↓↓↓

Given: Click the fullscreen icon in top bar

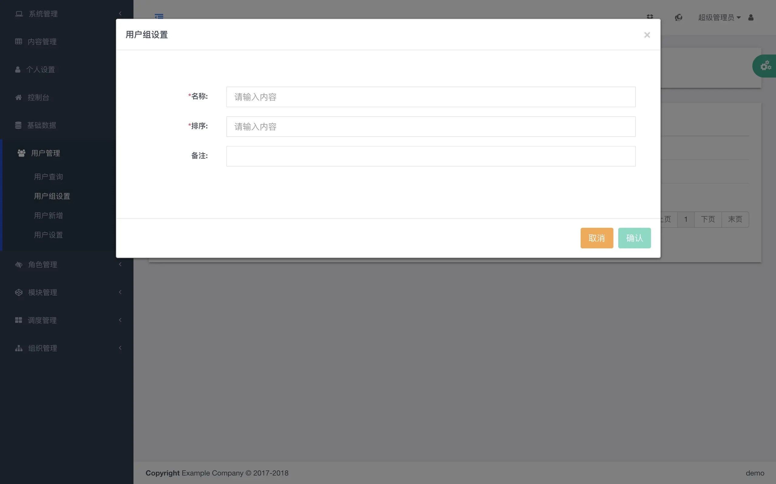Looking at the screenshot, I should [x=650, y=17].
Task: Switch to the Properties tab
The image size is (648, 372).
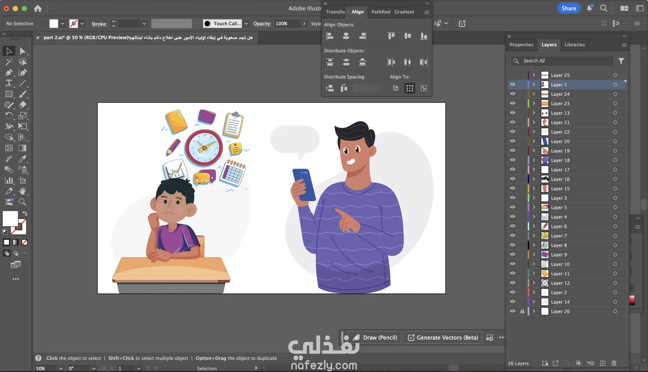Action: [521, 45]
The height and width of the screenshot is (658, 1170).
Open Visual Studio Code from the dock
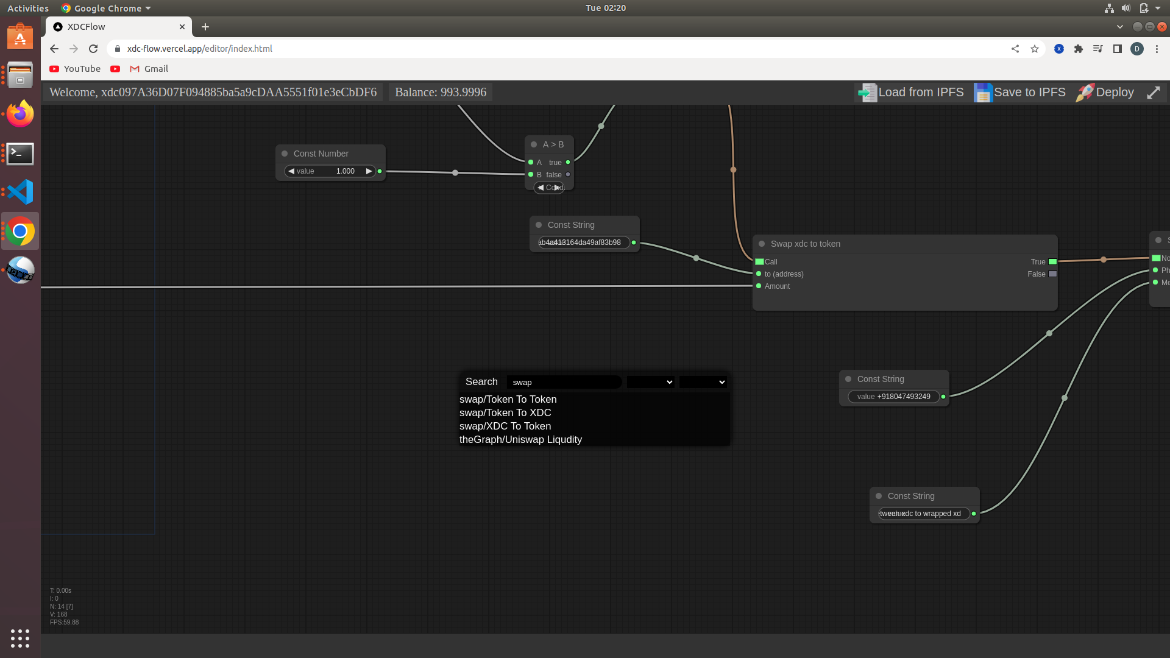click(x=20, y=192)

↑↑↑

→ **About this task**
Your answer should hold only the lines from the line with "Task: Switch to the Properties tab" through the closing line of the records, restated exactly and free of pictures.

→ **Solution to the problem**
Task: Switch to the Properties tab
The image size is (648, 372).
Action: [521, 45]
The height and width of the screenshot is (658, 1170).
Open Visual Studio Code from the dock
click(x=20, y=192)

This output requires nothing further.